Another trait that differentiates #BLM from previous phases of Black activism is the group’s focus on the human treatment of Black citizens over a more specific concern for political and civil rights.

The affirmation that Black lives matter, as self-evident as it may seem, actually aims at drawing people’s attention towards the fragility of those lives, threatened by the same power dynamics that subjugated Black people during times of slavery. In fact, #BLM has been vocal in denouncing how the main problems that the Black community is facing – police brutality and mass incarceration – derive directly from the institution of slavery.

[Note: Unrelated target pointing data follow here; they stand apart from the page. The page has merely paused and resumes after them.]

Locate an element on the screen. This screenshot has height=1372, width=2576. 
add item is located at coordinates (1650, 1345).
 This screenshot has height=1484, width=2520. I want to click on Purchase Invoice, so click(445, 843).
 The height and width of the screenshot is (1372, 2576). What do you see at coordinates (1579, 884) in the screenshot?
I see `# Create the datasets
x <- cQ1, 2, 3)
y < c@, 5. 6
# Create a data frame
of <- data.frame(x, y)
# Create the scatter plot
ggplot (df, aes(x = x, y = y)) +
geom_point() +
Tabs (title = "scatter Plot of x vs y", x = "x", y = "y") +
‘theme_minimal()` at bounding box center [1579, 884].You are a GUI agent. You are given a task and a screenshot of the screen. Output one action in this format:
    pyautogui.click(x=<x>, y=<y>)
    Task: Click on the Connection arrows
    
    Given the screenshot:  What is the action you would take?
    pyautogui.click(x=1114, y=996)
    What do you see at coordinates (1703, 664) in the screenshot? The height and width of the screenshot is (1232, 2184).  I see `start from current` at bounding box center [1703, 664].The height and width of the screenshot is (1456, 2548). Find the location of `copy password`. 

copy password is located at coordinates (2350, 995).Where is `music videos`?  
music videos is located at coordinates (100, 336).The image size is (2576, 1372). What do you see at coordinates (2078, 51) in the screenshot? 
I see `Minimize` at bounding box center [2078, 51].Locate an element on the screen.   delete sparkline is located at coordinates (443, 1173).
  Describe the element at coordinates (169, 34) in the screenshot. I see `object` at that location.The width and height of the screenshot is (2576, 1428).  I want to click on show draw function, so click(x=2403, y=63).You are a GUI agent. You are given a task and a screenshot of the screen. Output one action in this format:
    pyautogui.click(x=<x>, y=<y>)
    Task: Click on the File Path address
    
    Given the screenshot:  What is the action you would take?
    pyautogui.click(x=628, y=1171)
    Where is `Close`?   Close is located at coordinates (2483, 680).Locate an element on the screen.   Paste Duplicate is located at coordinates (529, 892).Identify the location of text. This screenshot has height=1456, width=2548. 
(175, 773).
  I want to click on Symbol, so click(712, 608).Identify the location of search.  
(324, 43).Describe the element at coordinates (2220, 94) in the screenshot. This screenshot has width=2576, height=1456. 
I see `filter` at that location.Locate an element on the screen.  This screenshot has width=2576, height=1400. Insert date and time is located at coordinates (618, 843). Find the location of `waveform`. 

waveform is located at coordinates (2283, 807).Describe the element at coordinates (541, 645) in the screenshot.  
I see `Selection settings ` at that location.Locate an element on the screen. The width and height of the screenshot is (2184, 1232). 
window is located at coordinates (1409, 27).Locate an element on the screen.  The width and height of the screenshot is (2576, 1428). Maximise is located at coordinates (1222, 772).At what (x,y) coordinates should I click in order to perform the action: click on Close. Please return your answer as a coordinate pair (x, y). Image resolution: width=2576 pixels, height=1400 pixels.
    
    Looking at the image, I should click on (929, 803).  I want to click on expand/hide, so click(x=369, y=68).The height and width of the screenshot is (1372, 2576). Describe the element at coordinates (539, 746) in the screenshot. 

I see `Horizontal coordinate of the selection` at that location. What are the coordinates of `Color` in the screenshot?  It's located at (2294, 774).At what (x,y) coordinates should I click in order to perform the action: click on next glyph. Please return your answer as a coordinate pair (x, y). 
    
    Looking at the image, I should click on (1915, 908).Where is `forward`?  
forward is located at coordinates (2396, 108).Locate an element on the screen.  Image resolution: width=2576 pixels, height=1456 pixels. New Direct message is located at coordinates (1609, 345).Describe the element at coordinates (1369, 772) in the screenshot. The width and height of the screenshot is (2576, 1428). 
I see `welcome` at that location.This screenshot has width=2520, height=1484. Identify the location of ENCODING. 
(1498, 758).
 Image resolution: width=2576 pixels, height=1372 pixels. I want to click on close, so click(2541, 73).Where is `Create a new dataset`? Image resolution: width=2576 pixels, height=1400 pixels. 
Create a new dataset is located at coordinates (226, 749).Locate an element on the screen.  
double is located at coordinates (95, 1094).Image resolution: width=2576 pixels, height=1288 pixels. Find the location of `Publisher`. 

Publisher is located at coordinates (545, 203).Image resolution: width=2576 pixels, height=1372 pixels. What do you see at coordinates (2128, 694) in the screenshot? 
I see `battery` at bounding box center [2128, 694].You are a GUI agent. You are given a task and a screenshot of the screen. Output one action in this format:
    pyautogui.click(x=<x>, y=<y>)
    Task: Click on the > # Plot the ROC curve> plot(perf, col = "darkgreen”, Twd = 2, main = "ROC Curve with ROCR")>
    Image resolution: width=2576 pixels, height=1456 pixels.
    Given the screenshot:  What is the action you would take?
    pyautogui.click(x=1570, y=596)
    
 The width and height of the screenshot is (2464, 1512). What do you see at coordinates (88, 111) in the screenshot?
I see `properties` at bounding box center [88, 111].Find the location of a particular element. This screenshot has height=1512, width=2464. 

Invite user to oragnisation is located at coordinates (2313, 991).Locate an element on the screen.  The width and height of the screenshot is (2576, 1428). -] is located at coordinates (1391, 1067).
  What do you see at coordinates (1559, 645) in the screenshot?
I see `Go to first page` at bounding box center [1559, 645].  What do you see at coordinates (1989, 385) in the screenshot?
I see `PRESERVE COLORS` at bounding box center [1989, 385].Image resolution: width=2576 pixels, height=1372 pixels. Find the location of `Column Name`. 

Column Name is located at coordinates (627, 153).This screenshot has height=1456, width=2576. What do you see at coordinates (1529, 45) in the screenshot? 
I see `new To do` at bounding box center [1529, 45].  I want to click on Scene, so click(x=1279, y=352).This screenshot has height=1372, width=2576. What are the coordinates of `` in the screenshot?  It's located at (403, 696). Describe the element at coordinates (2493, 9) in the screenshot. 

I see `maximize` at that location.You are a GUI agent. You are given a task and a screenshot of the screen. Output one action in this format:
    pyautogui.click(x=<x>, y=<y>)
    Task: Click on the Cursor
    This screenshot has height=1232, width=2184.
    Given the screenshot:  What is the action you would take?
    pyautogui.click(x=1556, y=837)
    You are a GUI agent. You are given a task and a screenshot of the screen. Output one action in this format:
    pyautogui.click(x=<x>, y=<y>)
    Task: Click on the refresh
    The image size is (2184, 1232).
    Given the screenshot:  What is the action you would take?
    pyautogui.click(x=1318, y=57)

#BLM activists have denounced how the situation of many impoverished Black and Latinx communities resembles slavery in several ways. The group has  repeatedly emphasised that a disproportionate number of citizens in these communities are not in a condition to access basic services, such as affordable healthcare, safe housing and good education, a situation which leads people driven by lack of opportunities to commit petty crimes for which they receive harsher sentences than offenders coming from affluent communities.

the free labour of Black inmates generates an income

Scholars have pointed out that the free labour of Black inmates generates an income that makes the prison industrial complex a profitable machine, so that the value of Black lives in financial terms, not in human terms, is as high as in slavery times. The criminalisation of poverty and lack of resources has therefore effectively replaced slavery and segregation as a means to perpetuate white privilege in a post-Civil Rights society.

#BLM’s insistence on protecting Black lives, criticised by those who advocate that all lives matter, is therefore easily explained in the light of a long tradition of devaluing Black lives, not all lives, in American society.

The killing of George Floyd is just one more example of the fact that Black lives continue to be vulnerable to racially motivated violence, and American institutions are proving not only unable and unwilling to fully protect them, but actually complicit in the violence perpetrated against them.